Columnas

La clase de Covi

Iván era un niño torpe. Creía tener siempre la razón. A pesar de que la experiencia cotidiana le demostraba sus equivocaciones, se levantaba al otro día, con la confianza intacta y empezaba a hacer y decir lo que se le ocurría. Era caprichoso y llorón. Los profesores no lo querían, lo soportaban con sobredosis de paciencia. Consideraba a Álvaro, uno de sus mejores amigos.

Álvaro era un rufián. Mientras estuvo en el colegio, se dedicaba al matoneo y al pillaje. Logró armar una banda con los niños más agresivos de cada salón. Con ellos sembraba el terror por todos los salones y pasillos. Algún día se animó y fue a molestar la vida a otros colegios. Era incorregible. Había abandonado los estudios hacía poco. Aún era amigo de Iván y de Claudia.

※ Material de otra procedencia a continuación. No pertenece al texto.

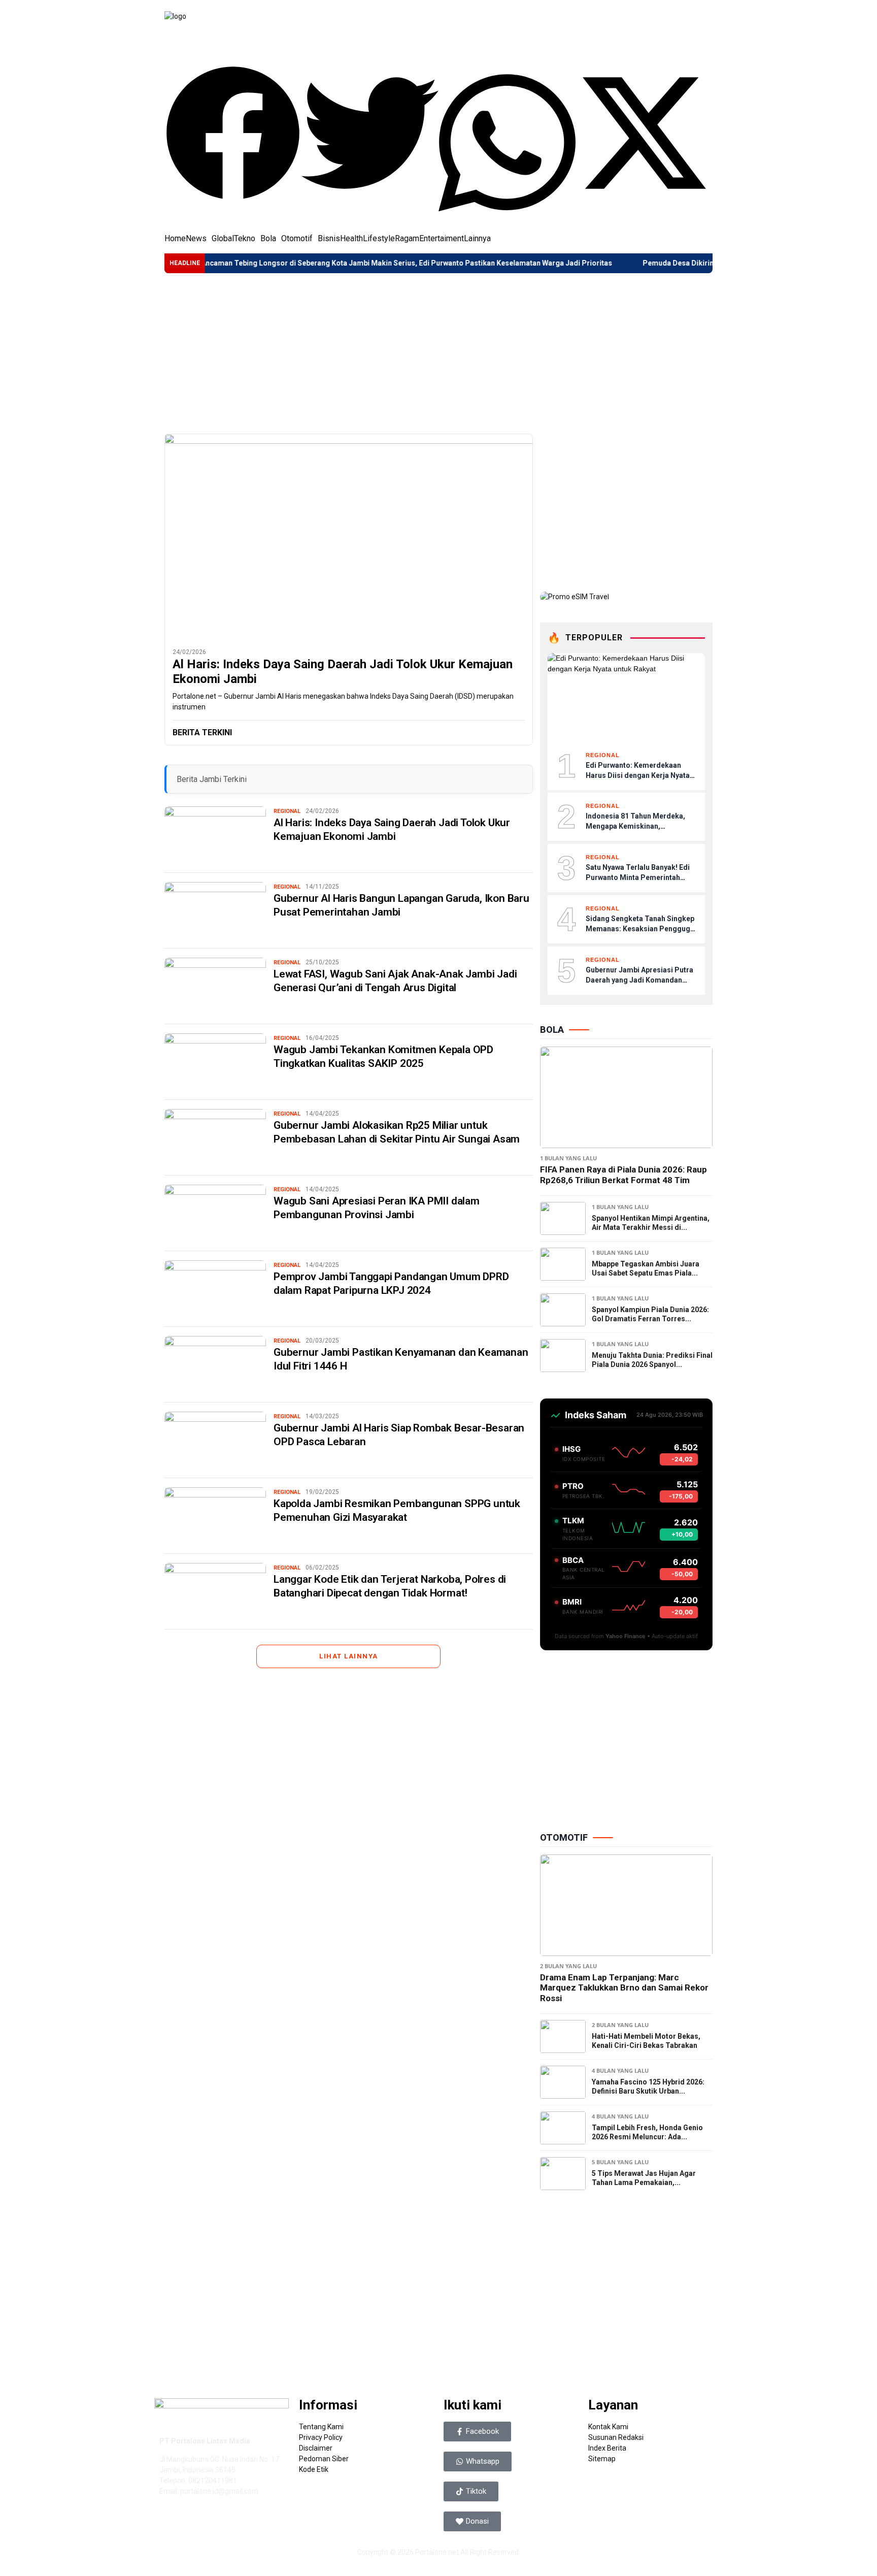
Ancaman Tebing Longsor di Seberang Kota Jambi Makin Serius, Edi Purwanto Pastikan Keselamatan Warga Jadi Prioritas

Victoria era una niña bien. Una de esas estudiantes que hace todas las tareas, lee todos los textos, prepara todos los trabajos, recita todas las lecciones, pero no aprende nada. Era monitora de todas las materias, excepto Educación Física y las materias de Educación Artística; eventualmente participaba en obras de teatro, pero sólo aceptaba ser el papel protagónico malvado. Le gustaba encarnar a la bruja perfecta. Siempre dejó que los compañeros copiaran sus tareas. Álvaro se copió las tareas de Ética mientras estuvo en el colegio; Iván se las copió siempre.

Guillermo es ese niño al que la mayoría de las personas en el mundo quiere golpear. Es el objeto de las burlas, el último en ser escogido para cualquier equipo, en cualquier juego o deporte; ese muchacho que va al colegio, pero no estudia casi nada. Usa un cuaderno para dos o tres asignaturas, se preocupa más por su aspecto físico y por estar a la moda que por las actividades académicas. Es ese muchacho que no agrada ni a sus familiares. Los padres lo defienden, cuando creen que les corresponde hacerlo, pero al mismo tiempo, lo regañan por otras razones. No era amigo de nadie.

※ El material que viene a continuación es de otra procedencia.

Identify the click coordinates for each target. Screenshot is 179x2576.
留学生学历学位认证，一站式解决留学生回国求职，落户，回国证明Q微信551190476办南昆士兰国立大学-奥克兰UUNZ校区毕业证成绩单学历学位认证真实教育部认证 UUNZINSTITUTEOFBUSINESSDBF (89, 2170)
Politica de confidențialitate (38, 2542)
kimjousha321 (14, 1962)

Claudia era la niña nueva del salón. Era inteligente, pero hablaba mucho y muy feo. Era imprudente. Parecía que divagaba, porque parecía que entendía muy bien las cosas, pero cuando le preguntaban por la solución a algún problema se le iban las luces; entonces hablaba de naves espaciales, viajes en el tiempo, unicornios, duendes, en fin, todas sus respuestas, todas sus proyecciones se sustentaban en las más fantásticas elaboraciones.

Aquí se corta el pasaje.